2013年3月26日火曜日

A cup of coffee

 ういしょっとドアをあけて店に入ると、お客さんがめずらしく少なくて。ロッテリアのカウンターに、嬢ちゃんと店長と、おまけに裏方くんまで並んでいた。みんないっせいにこっち向いてにっこり、いらっしゃいませ。

 カウンターに近づくと、店長と嬢ちゃんがいっしょに、"コーヒー? コーヒー?"、"シェイキ? あっ、コーヒー? コーヒー?"と、小さい声で繰り返している。ずーっと顔見たまま。さいしょクチパクだったのが、自分が近づくにつれ、声がすこしずつ大きくなる。ふたりとも、すげーうれしそうだ。

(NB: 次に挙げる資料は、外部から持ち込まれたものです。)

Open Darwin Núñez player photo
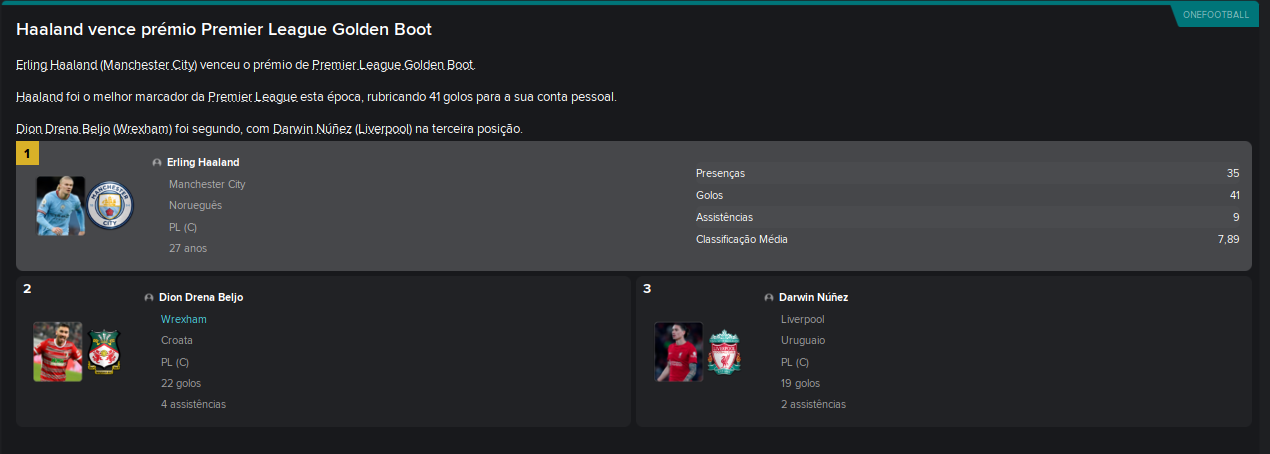1270x454 pixels. tap(678, 351)
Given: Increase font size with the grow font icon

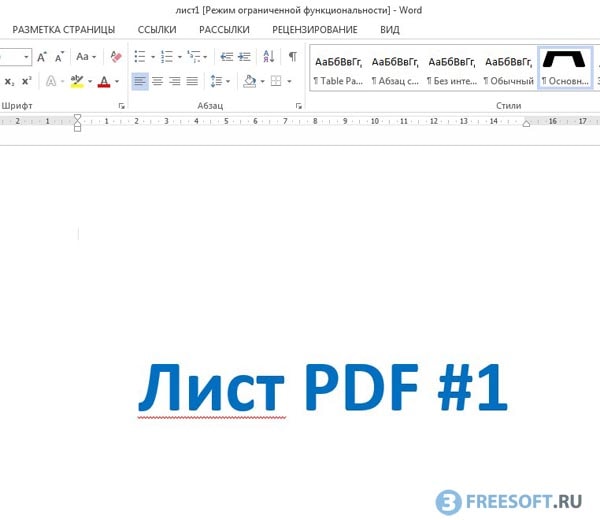Looking at the screenshot, I should pos(43,57).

 イヌが目があって、"ぼく? なに?"、"あそぶ? あそぶ? あそぶ?"と、ハテナとうれしさでもうしんぼうたまらん、となってるときの目だった。

 "じゃ、コーヒー"

 "あ〜、コーヒーね" "夏でも(ホット)コーヒーですよねえ"
 (あー、そーかそーか…)

 店長も嬢ちゃんも、そろってぽっちゃり、マトリョーシカ体形。で、ならんでにこにこ笑っている。

 ハンプティダンプティかい、と思うが、ちょいはなれてならんでる兄ちゃんも、おなじくぽっちゃり系。

 二人でなく三人いる場合は、なんちゅうんでしょうねえ。